3 large eggs, at room temperature
3 Tbsp Soy sauce or Tamari
3 Tbsp Mirin
2 Tbsp Rice Wine Vinegar + 1 Tbsp water*
Optional: 1 tsp sesame oil
Kosher salt as needed
Fill a 4 quart saucepan half full with water and bring to a boil. Place you eggs onto a large slotted spoon so you can gently lower them into the boiling water. When the water boils, add about 1 tsp of salt – a generous pinch – as you lower the eggs into the water (the burst of bubbles the salt releases helps to cushion the eggs and prevent cracking). Set a timer for 6-6 ½ minutes (depending on if you want a runny or jammy textured yolk) and reduce heat to maintain a gentle simmer. While the egg cooks, prepare and ice bath. When the eggs are finished cooking transfer them immediately into the ice bath to stop the cooking and allow them to cool completely. Meanwhile, make the marinade.
Combine the soy sauce, mirin, rice wine vinegar, water and sesame oil (if using) to make the marinade and pour into a sealable plastic bag.
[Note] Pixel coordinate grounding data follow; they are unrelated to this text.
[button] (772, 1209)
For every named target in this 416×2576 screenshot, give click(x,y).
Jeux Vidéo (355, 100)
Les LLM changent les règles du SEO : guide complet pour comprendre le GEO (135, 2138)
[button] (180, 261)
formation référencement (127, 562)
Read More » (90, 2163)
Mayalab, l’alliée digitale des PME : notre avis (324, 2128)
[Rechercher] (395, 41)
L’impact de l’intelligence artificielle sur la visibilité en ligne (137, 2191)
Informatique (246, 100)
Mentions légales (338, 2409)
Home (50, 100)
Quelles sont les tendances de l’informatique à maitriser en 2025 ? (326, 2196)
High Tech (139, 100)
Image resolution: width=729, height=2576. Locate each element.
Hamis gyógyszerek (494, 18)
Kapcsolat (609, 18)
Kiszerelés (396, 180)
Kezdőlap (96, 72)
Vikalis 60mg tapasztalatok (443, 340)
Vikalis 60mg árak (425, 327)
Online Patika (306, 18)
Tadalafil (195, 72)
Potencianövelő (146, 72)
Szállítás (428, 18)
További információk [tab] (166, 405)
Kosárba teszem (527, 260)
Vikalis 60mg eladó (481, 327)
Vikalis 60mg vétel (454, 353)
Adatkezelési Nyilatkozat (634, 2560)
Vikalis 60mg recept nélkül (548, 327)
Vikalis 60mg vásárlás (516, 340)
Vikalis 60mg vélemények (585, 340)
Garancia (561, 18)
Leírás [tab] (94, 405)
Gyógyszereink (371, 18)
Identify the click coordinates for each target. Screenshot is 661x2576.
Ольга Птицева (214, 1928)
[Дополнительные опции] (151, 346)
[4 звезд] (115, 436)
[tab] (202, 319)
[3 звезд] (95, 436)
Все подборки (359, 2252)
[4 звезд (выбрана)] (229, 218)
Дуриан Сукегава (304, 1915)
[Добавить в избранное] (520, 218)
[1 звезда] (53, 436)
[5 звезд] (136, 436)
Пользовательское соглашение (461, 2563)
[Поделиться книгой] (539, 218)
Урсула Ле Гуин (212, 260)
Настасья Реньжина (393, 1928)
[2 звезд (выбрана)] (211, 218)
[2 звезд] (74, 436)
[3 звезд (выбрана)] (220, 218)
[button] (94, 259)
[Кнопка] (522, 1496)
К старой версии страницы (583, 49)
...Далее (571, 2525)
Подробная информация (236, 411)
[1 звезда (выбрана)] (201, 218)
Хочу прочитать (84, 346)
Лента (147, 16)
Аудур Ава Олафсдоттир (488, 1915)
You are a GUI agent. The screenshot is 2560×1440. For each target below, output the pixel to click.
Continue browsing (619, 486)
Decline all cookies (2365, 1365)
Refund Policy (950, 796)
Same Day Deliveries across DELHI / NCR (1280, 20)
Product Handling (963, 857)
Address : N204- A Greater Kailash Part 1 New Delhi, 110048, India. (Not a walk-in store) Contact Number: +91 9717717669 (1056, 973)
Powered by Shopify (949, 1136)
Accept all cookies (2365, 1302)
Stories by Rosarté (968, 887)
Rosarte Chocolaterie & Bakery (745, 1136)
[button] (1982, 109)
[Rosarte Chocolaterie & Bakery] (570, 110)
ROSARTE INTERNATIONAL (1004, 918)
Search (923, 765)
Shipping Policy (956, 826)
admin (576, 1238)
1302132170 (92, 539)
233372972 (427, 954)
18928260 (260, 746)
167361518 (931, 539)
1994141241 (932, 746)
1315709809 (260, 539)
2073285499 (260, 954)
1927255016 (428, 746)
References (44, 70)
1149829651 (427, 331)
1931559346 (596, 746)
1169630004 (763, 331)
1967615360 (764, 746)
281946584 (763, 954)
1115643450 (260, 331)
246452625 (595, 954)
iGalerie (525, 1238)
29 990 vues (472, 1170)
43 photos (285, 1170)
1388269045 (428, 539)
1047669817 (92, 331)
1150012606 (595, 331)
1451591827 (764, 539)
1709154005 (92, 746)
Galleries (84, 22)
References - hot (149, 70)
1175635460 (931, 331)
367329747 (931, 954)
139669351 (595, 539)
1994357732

Carefully peel the eggs (don’t forget that they are soft!) by cracking the shells all over and peeling under a gentle stream of water will help to neatly remove the peel. Place the peeled eggs into the bag with the marinade and seal the bag, pressing out as much excess air as possible so that the eggs are completely submerged in the marinade. Refrigerate overnight, or up to 36 hours – the longer the egg stays in the marinade the more intensely it will take on the flavor. Remove eggs from the marinade and use immediately or store in the refrigerator for 3-4 days. Marinade may be reused a second time.
Use to top your favorite ramen bowl or as a delicious snack on their own. We enjoyed them with a dab of wasabi or sriracha sauce or a sprinkle of furikake.
* We found that rice wine vinegar helped to both brighten the flavor and intensify the color of our ramen eggs. Sesame oil added another layer of flavor we enjoyed as well. If you prefer a milder flavor use water in place of half of the vinegar. If you are rushed for time, cut the vinegar in half for a quick marinade that is ready in 4-6 hours.